Neath Port Talbot (24.6%), Blaenau Gwent (24.6%), and Merthyr Tydfil (24.2%) reported the highest proportion of disabled people in both 2011 and 2021. All three authorities did also, however, see the largest decreases in the proportion of disabled people compared with 2011.
Monmouthshire (17.7%), Gwynedd (18.1%), and Powys (18.1%) were the three Welsh constituencies reporting the lowest proportion of disabled people.
Similarly to the question regarding disability, questions surrounding unpaid care were also updated in the 2021 census. The census previously asked people in England and Wales “Do you look after, or give any help or support to family members, friends, neighbours or others?”.
In 2021, the question differed, and people were asked “Do you look after, or give any help or support to, anyone because they have long-term physical or mental health conditions or illness, or problems related to old age?”. Any care work that people did as part of their paid employment was excluded.
The question in 2021 had six possible answers to select.
- “Yes – 9 hours of less of unpaid care a week”
- “Yes – 10-19 hours of unpaid care a week”
- “Yes – 20-23 hours of unpaid care a week”
- “Yes – 35-49 hours of unpaid care a week”
- “Yes – 50 or more hours of unpaid care a week”
Five million people in England and Wales aged 5 years and over selected “Yes”. In both England and Wales, unpaid carers most commonly provided “50 or more hours of unpaid care a week” (1.4 million in England, 107,000 in Wales).
The second most selected category in both countries was “9 hours or less” with 1.7 million unpaid carers providing this in England, and 96,000 in Wales.
In England, the five local authorities with the largest proportions of residents who provided unpaid care were St.
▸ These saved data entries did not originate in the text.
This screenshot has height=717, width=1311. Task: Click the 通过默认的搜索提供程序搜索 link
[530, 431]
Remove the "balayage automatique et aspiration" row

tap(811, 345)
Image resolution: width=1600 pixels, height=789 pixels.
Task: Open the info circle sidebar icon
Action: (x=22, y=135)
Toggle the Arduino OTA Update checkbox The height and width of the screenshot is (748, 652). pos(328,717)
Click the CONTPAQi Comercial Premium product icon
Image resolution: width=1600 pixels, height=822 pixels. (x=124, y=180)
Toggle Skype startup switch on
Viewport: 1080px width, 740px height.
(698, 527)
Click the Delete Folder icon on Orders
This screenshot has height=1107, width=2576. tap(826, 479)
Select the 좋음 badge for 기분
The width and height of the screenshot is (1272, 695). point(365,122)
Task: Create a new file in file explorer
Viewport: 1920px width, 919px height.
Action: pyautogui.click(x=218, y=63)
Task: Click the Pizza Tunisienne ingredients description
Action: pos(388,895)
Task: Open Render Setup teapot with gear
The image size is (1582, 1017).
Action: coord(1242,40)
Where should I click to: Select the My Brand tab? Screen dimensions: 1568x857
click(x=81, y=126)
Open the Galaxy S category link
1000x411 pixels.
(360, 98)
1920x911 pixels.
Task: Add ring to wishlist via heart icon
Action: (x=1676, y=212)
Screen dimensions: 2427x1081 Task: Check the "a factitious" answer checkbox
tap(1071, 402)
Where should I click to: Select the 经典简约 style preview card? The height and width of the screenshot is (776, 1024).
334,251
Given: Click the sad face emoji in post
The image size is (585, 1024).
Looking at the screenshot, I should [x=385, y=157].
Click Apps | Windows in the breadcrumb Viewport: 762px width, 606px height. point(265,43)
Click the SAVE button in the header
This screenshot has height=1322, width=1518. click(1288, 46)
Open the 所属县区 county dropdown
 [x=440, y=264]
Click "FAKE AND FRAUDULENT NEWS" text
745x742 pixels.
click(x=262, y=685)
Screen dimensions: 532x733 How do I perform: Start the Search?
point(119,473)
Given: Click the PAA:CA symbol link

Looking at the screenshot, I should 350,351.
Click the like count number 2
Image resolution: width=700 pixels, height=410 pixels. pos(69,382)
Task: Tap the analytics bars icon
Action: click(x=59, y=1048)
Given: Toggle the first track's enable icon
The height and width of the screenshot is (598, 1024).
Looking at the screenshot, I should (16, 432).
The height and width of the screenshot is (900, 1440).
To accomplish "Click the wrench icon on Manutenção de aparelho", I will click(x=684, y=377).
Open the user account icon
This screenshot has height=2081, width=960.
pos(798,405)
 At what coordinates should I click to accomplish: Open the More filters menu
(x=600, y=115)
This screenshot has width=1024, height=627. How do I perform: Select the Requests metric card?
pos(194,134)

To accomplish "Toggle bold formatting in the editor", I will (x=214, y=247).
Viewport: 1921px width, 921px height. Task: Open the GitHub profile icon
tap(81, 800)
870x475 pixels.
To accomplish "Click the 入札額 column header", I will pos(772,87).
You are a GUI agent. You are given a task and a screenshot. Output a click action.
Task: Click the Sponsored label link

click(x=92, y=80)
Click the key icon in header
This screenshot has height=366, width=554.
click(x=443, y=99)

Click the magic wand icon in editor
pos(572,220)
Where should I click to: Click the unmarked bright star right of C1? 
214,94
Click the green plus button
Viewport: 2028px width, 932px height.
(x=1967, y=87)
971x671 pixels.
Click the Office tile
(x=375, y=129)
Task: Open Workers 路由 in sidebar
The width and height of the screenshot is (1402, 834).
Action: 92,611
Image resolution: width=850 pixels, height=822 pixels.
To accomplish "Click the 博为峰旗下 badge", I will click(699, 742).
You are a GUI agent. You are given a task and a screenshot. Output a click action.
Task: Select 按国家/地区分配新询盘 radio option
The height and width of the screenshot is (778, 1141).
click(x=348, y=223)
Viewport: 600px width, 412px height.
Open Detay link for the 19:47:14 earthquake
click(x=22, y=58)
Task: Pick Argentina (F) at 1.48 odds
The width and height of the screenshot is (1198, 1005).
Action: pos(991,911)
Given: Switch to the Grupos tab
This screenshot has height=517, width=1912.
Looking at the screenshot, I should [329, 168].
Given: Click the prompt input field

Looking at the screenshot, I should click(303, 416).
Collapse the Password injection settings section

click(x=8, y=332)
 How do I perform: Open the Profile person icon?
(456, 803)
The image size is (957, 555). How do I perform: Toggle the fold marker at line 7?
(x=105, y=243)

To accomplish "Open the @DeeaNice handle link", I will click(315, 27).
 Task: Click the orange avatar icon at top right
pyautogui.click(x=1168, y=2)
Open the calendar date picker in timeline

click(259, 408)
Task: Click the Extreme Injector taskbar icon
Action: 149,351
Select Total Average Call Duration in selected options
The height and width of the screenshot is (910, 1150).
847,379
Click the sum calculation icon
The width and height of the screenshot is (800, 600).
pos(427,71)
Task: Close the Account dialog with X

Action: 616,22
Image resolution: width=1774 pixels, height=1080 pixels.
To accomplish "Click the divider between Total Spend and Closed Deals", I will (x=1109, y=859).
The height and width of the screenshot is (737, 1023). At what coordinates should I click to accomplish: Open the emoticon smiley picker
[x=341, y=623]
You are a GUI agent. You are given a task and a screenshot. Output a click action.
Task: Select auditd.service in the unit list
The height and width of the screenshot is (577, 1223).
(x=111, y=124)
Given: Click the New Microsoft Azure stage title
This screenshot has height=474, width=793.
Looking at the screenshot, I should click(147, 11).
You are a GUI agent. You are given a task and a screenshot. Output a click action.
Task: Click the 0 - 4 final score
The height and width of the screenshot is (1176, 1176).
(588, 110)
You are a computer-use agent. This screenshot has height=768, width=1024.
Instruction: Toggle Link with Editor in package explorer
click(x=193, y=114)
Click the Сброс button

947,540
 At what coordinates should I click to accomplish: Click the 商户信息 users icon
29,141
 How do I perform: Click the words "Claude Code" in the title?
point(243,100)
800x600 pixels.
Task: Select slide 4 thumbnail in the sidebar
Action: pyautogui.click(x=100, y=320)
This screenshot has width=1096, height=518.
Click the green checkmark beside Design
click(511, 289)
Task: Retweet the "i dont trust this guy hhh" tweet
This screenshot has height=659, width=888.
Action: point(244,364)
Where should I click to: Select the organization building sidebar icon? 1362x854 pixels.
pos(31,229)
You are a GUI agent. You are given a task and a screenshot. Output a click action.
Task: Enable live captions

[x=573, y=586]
Helens (11.7%), Ashfield (11.6%), Mansfield (11.5%), Knowsley (11.5%) and Halton (11.3%). The City of London reported the smallest proportion of people over the age of 5 providing unpaid care (6.3%).
In Wales, Neath Port Talbot (12.3%), Caerphilly (11.4%), Torfaen (11.4%), Blaenau Gwent (11.3%), and Merthyr Tydfil (11.3%) reported the highest proportion of usual residents who provided any amount of unpaid care. The Welsh local authority with the lowest proportion of unpaid carers was Gwynedd (1.7%),
The impact of Covid-19
The changes reported since 2011 may be explained by the Covid-19 pandemic. The census took place during a national lockdown where household mixing was restricted. Restrictions on travel and household visits may have reduced unpaid care opportunities. Rules of household mixing may have also resulted in some unpaid carers who previously shared caring responsibilities increasing their hours. In addition, coronavirus resulted in a higher number of deaths than usual for a given year amongst the older population. This may have reduced the number of people who needed care, and thus reducing the number of unpaid carers.